I was getting tired of the Calibre Editor's spellchecker being stymied by artificially split words (IOW, the publisher added various tags for things like "id=" right in the middle of them). For instance:
Code:
ele<span epub:type="pagebreak" id="page_330" title="330"></span>phant
or, the more common, simpler variety:
Code:
ele<a id="page_330"></a>phant
The find string I'm currently using to find these artificial breaks is:
Code:
\w<[^/].+?></.+?>\w
- \w matches any word character (equivalent to [a-zA-Z0-9_])
- < matches the character < with index 6010 (3C16 or 748) literally (case sensitive)
- Match a single character not present in the list below [^/]
- / matches the character / with index 4710 (2F16 or 578) literally (case sensitive)
- . matches any character (except for line terminators)
- +? matches the previous token between one and unlimited times, as few times as possible, expanding as needed (lazy)
- ></ matches the characters ></ literally (case sensitive)
- . matches any character (except for line terminators)
- +? matches the previous token between one and unlimited times, as few times as possible, expanding as needed (lazy)
- > matches the character > with index 6210 (3E16 or 768) literally (case sensitive)
- \w matches any word character (equivalent to [a-zA-Z0-9_])
That seems to be working.
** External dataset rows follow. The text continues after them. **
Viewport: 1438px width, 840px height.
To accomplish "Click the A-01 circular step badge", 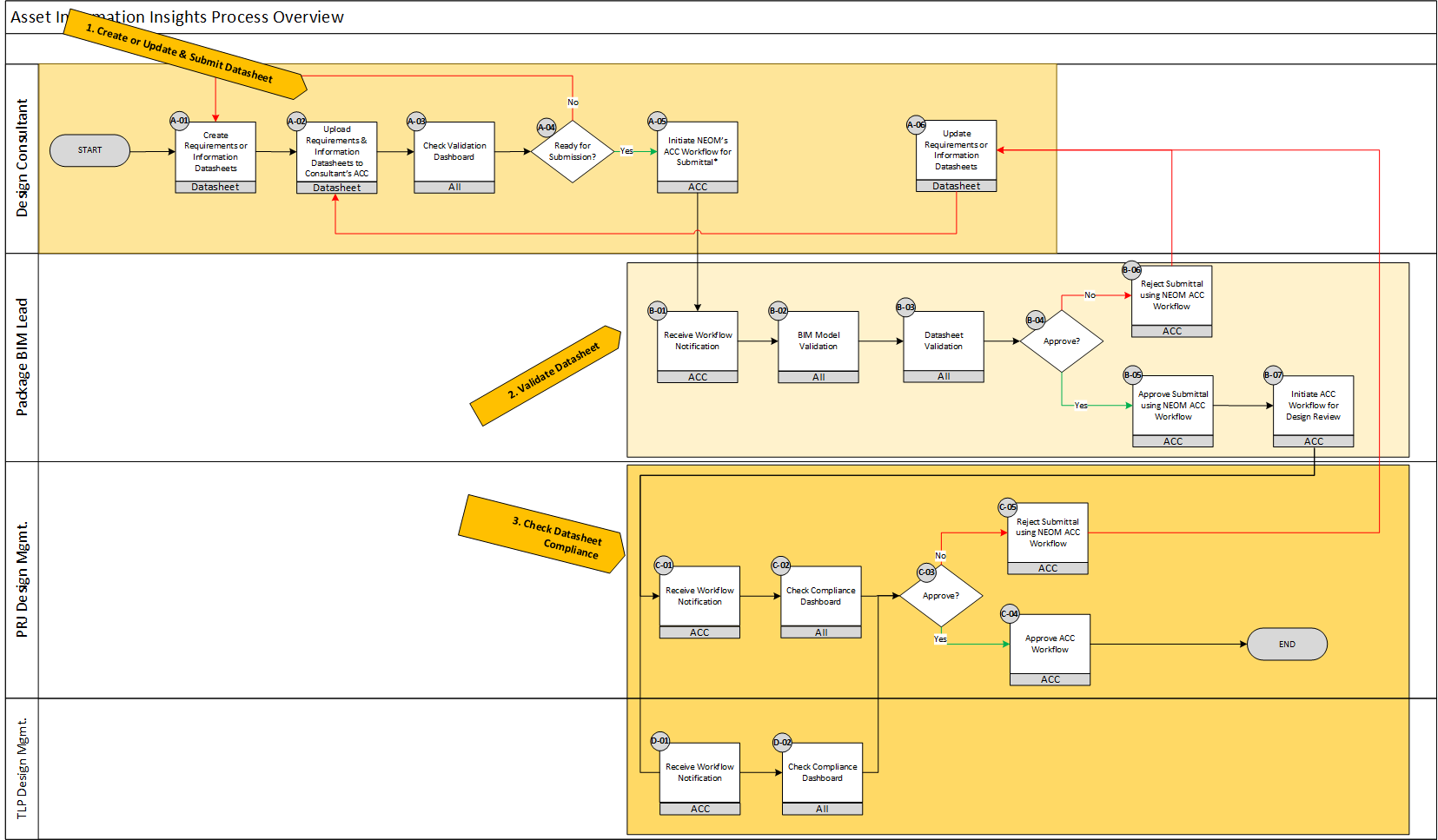I will pyautogui.click(x=179, y=121).
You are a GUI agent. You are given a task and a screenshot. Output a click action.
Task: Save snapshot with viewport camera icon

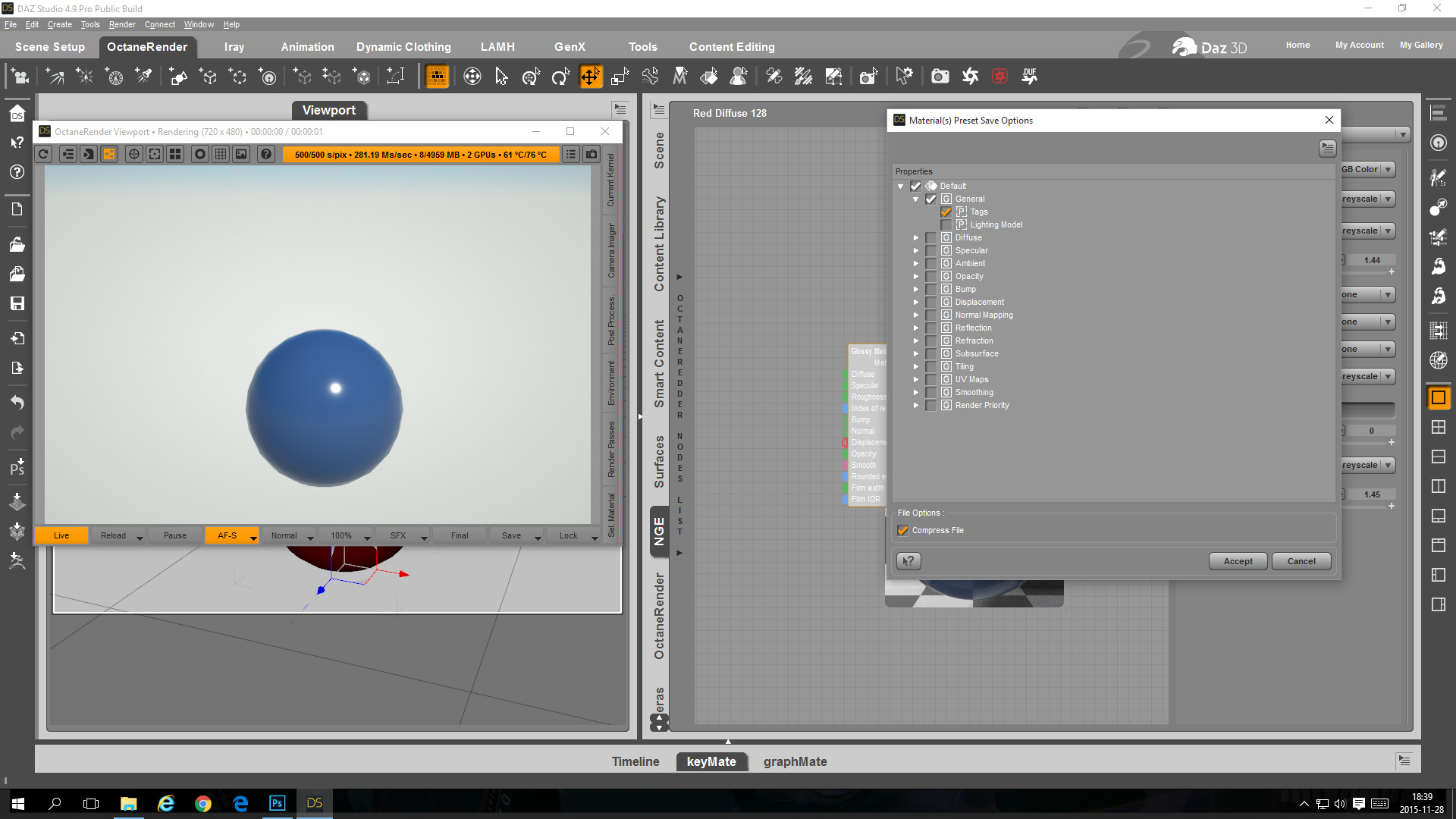(x=592, y=155)
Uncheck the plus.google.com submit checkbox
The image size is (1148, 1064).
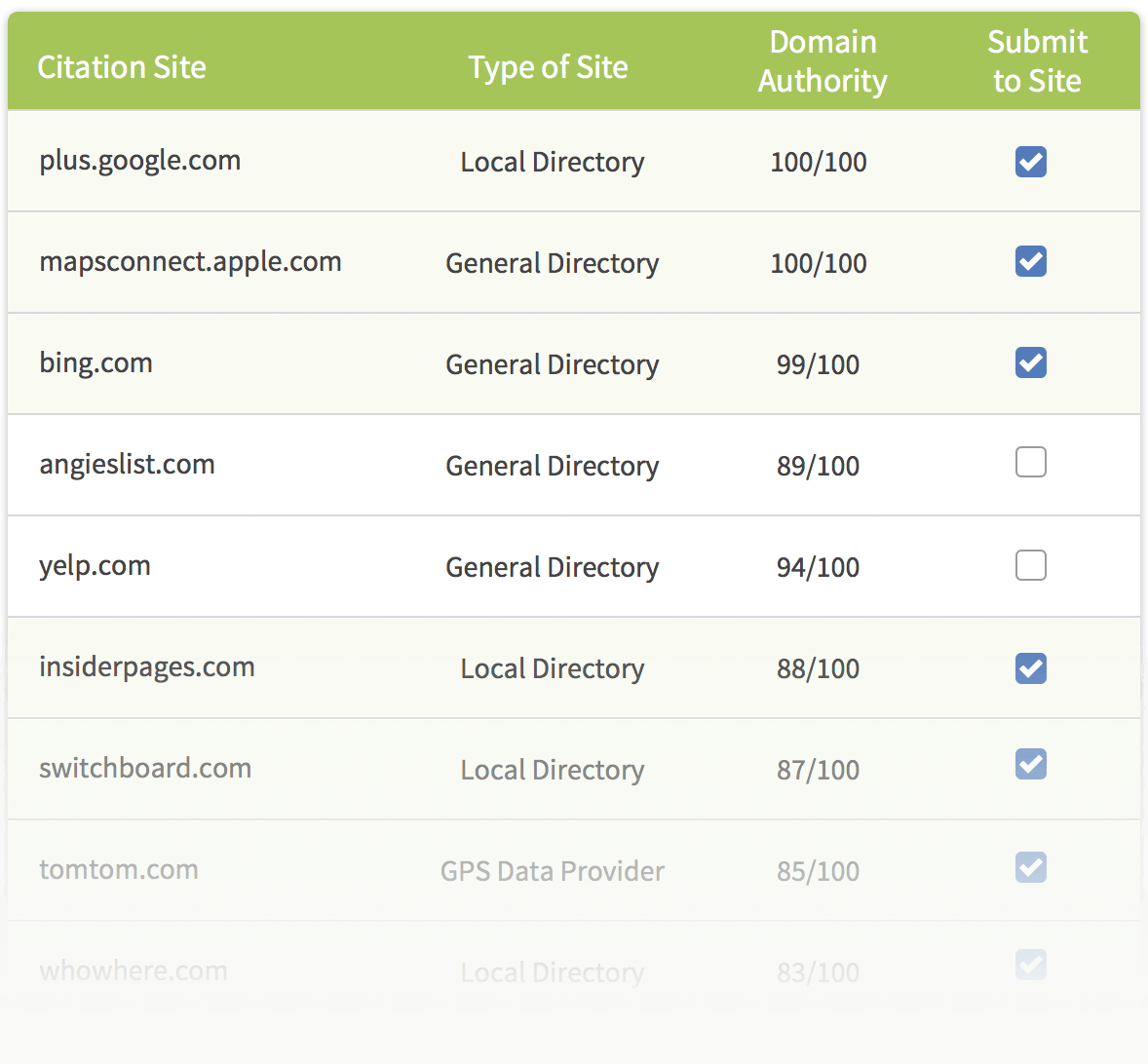[1030, 162]
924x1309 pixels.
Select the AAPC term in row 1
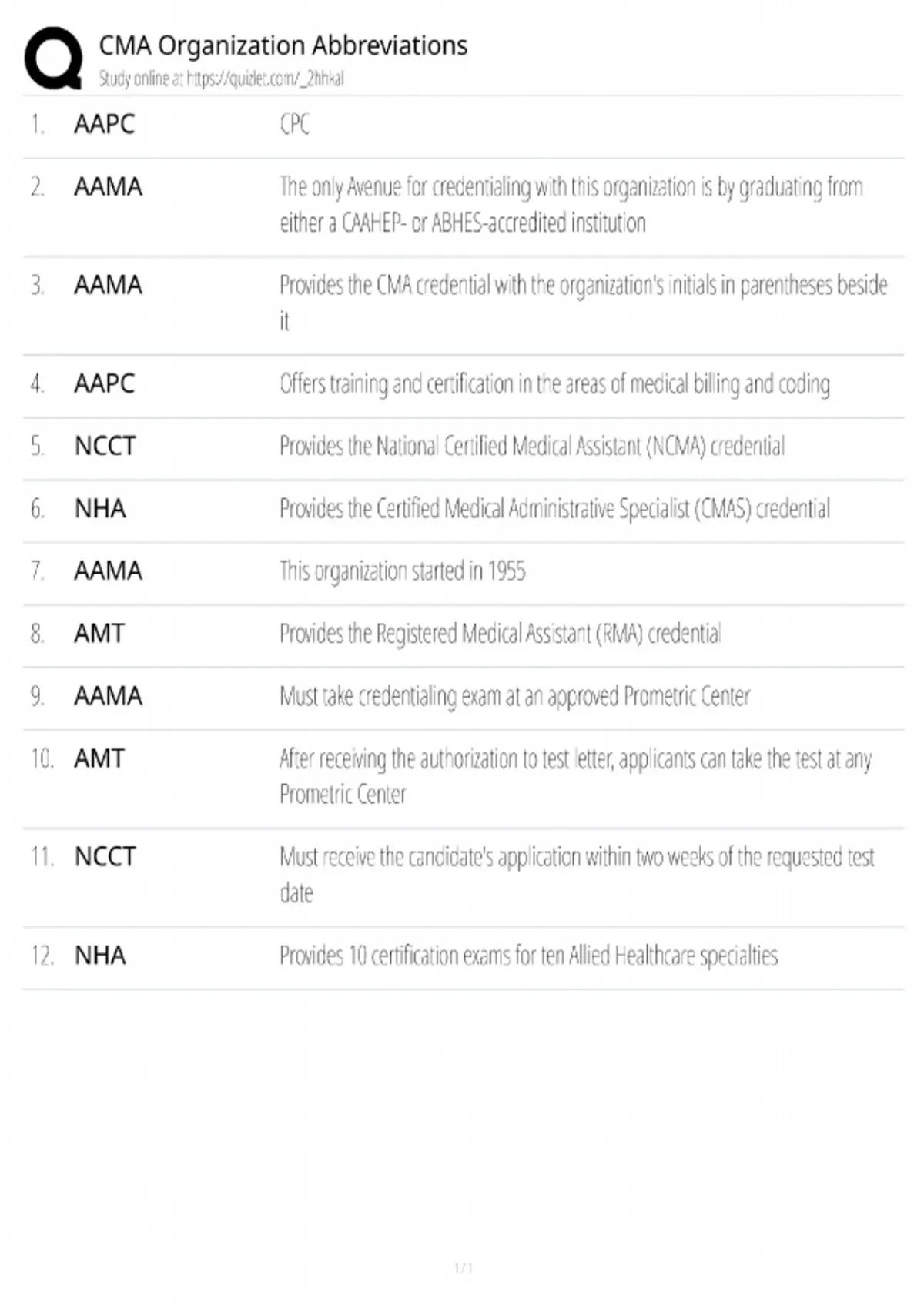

But, is there some way to manage an automatic replacement? I'd assume that instead of looking for a word character snubbed up to the start of a tag (i.e., "<") and also one stuck to the ending tag (i.e., </...>, I'd look a "word" touching those tags. But, my regex isn't good enough. Any suggestions?
SUMMARIZING EDIT: From the material below, I've come up with a way of moving those tags from the middle of the word to the end. I've created two saved searches (one for non-self-terminating tags and one for self-terminating ones). I run both since, for some reason, some of my books use both methods:
Non-Self-Terminating Tags:
Code:
FIND: (\b\w+?)(<\w.+?></\w*?>)(\w+?\b)
REPLACE: \1\3\2
Self-Terminating Tags:
Code:
FIND: (\b\w+?)(<[^/]+?/>)(\w+?\b)
REPLACE: \1\3\2